I have been employed at the Idaho National Engineering Laboratory for the past seven years for Aeroject Nuclear and its predecessors. During that time I have been involved in the development of computer codes which are used in the thermnal-hydraulic predictions of loss-of-coolant situations. I was the principal author of the THETA1-B code which was adopted by the AEC as an accepted method of predicting the thermal behavior of a fuel rod during a LOCA. The last several years I have been working on a new thermal-hydraulic loop code. The primary goal of this project is to develop analytical models which will more realistically describe the physical processes that could occur during a LOCA.

While analytical models for predicting the fluid behavior during a LOCA have been developed by both the nuclear industry and the AEC, the techniques in gneral are not capable of describing actual physical situations with a reasonable degree of reliability. The AEC is using shaky and unproven computer predictions as a basis for answering such vital questions as the effectiveness of reactor safety systems in preventing catastrophic accidents. This is wholly unacceptable.
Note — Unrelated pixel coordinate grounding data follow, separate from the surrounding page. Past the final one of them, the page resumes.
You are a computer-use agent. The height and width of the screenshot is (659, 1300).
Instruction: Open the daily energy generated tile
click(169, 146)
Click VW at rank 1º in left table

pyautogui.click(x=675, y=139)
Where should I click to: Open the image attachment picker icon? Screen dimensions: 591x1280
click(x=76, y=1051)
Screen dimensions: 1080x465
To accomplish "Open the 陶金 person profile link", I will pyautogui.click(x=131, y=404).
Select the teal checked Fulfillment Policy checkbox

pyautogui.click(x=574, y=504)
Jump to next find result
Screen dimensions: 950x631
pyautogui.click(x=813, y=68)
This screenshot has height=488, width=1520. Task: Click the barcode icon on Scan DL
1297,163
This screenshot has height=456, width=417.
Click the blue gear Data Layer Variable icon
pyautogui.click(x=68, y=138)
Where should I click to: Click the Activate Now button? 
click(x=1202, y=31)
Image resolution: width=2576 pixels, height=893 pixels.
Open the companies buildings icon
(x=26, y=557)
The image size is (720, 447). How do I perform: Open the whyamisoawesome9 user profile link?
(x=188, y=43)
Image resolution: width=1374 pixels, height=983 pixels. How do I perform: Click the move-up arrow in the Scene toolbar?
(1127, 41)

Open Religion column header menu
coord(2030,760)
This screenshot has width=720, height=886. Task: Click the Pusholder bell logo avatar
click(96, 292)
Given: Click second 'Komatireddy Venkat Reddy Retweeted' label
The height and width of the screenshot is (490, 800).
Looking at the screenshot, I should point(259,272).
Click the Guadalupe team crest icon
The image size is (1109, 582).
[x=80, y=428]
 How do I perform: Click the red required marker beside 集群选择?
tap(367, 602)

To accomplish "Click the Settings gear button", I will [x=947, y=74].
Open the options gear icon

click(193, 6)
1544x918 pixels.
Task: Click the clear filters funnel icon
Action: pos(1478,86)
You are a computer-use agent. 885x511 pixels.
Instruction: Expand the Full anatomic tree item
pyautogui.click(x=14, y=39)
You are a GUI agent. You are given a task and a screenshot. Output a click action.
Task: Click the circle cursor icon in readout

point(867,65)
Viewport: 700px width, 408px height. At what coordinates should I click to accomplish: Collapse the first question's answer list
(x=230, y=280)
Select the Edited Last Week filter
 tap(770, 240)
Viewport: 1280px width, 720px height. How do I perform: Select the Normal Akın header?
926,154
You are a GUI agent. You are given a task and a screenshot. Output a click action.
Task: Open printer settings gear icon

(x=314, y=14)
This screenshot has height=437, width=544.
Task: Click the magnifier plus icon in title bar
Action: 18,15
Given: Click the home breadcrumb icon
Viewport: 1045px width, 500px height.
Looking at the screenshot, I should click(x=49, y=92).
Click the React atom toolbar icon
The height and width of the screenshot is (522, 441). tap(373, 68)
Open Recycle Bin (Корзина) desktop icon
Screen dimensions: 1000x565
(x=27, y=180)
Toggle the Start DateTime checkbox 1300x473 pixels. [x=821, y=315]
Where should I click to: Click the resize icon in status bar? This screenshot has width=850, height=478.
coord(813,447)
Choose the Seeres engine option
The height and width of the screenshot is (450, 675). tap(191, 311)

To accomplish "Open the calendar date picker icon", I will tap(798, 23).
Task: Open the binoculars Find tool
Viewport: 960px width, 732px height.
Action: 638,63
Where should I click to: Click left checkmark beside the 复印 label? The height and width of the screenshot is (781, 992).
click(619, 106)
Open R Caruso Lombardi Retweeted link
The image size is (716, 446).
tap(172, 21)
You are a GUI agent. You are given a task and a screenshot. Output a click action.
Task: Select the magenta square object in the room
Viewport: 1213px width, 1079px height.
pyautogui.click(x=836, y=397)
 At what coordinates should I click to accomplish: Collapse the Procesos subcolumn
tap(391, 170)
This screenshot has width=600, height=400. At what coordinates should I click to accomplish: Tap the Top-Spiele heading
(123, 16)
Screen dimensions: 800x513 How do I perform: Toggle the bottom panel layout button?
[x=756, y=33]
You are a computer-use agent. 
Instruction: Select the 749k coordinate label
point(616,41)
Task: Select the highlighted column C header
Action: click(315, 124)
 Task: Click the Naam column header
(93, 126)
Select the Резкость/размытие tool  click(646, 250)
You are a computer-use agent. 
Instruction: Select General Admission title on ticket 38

Adequate experimental programs to determine the workability of reactor safety systems are also urgently needed. Experimental verification of the analytical computer codes is a necessity if we are to place our faith in these methods.

Aerojet Nuclear employess were used by the AEC as consultants during the ECCS hearings. In 1971 the AEC adopted the methods we had developed, but completely ignored our reports concerning the serious limitations of those methods. They were the best that could be developed based on the limited analytical and experimental research the AEC and nuclear industry had carried out, but they were preliminary and definitely not an adequately proven way of determining nuclear reactor safety. Little has changed in the past few years, and the safety of nuclear reactors is still uncertain and unverified.

The AEC is ignoring advice from many of its experts on reactor safety problems, a situation that has given rise to numerous resignations. Several of my colleagues have gone to work trying to help the utility companies understand the reactor safety problems that the AEC would prefer to ignore, but I believe that the genral public, and not just the companies investing in nuclear generating equipment, must be told the truth about the potential hazards.

I also have personal reservations concerning the radioactive waste problems. While I am not an expert in waste management I find the long term radioactive waste question deeply disturbing. The present generations get the elctricity from nuclear plants and we leave the radioactive wastes for our children and future generations to take care of. Plutonium, an extremely hazardous material that retains its radioactive potency for hundreads of thousands of years, is hardly a legacy that future generations should be given.

In spite of the soothing reassurances that the AEC gives to an uninformed, mislead public, unresolved questions about nuclear power plant safety are so grave that the US should consider a complete halt to nuclear power plant construction while we see if these serious questions can, somehow, be resolved. The most prudent course of action that we can take is to proceed cautiously.